An elastic strap solves a very specific problem. Planners and journals that ride around in bags, backpacks, and totes tend to flop open, bend pages, lose loose inserts, and arrive at meetings looking worn. An elastic strap keeps the cover closed, the pages flat, and any inserts the customer has tucked inside safely contained.
The strap also makes the closed product look more finished. There is something about a planner with an elastic strap that signals "this is a real tool, designed to be carried and used," as opposed to a notebook that is going to fall open the moment someone sets it down on a desk.
The elastic is anchored into the spine area of the cover during binding. The customer stretches it over the closed planner, and it holds the cover snug without bending the binding or distorting the cover material over time. When the planner is open, the strap usually rests against the back cover, ready to be pulled across when the customer closes up for the day.
It also functions as a placeholder. Some customers use the strap itself to mark the page they were last working on by stretching it diagonally across the cover at the right spot, which is a small bonus on top of its main job.
Elastic straps come in a range of colors, and the choice usually comes down to whether you want the strap to disappear into the cover or stand out as a contrasting accent.

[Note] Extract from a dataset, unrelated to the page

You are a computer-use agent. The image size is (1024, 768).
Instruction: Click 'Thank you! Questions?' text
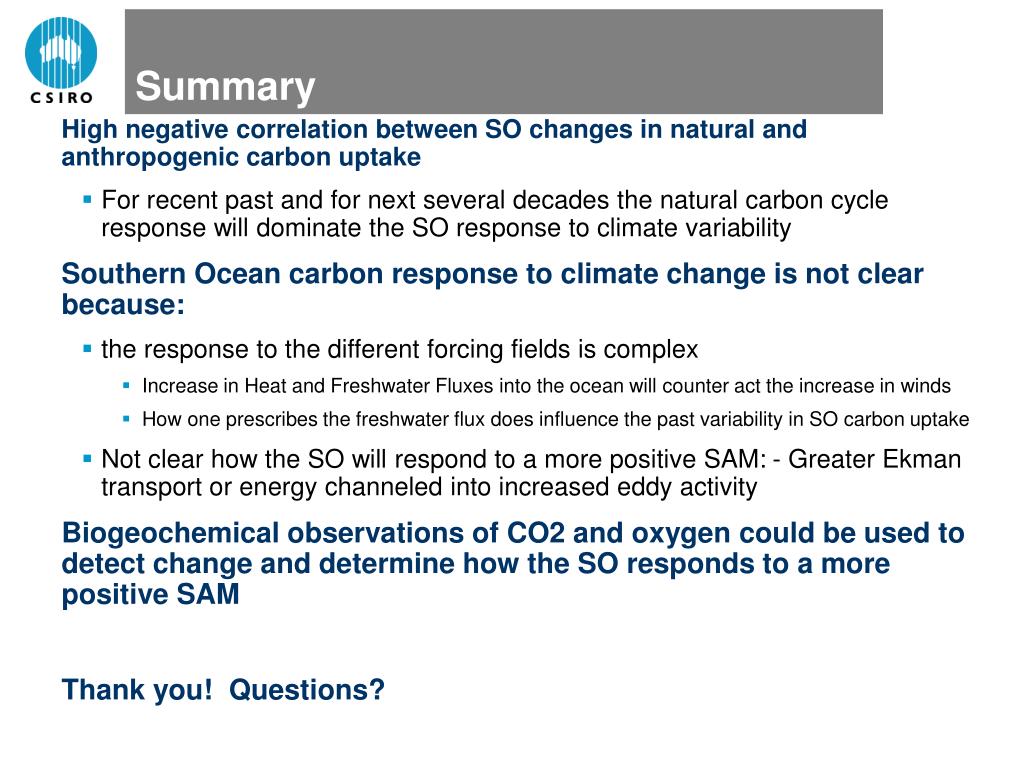pos(223,690)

A coordinated strap (black on a black cover, navy on a navy cover) reads as understated and refined, almost invisible until the customer reaches for it. A contrasting strap (gold on navy, copper on cream, white on charcoal) reads as deliberate and a little bolder. Both approaches work well. The right choice depends on the rest of your product design.
Elastic straps are most commonly used with hardcover and casebound planners and journals, where the elastic can be sewn into the spine area during binding. They work especially well on products customers carry around with them daily.

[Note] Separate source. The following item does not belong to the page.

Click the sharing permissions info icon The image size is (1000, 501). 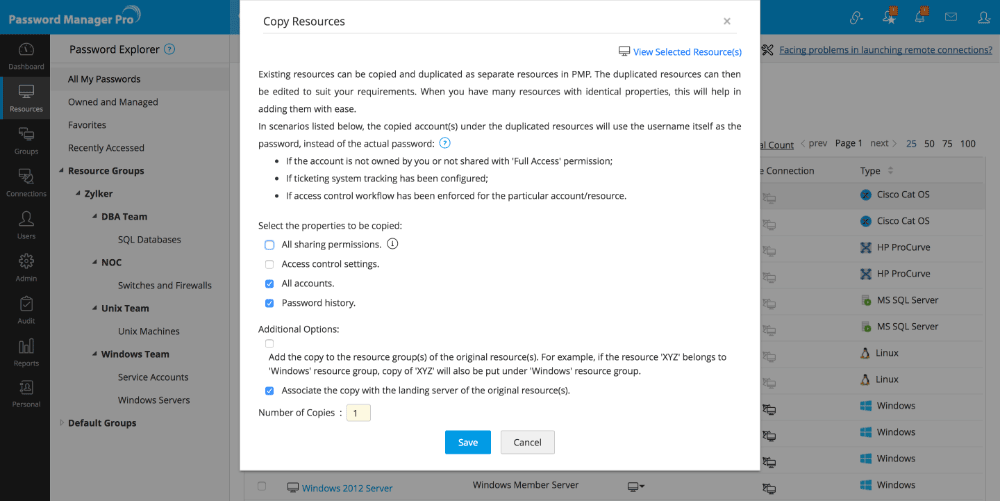[393, 244]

Elastic straps are not typically used on wire-o, plastic spiral, or saddle-stitched products since there is no spine to anchor them in securely. For those binding types, a snap-in bookmark serves a similar marker function, though it does not keep the product closed.
Elastic straps are most powerful as part of a layered design. They feel at home alongside faux leather or linen covers, foil-stamped titles, debossed branding, ribbon markers, printed end sheets, and metal corners.
Each of these features adds a small layer of refinement on its own. Together they create a planner that feels considered, durable, and worth the price your customer paid.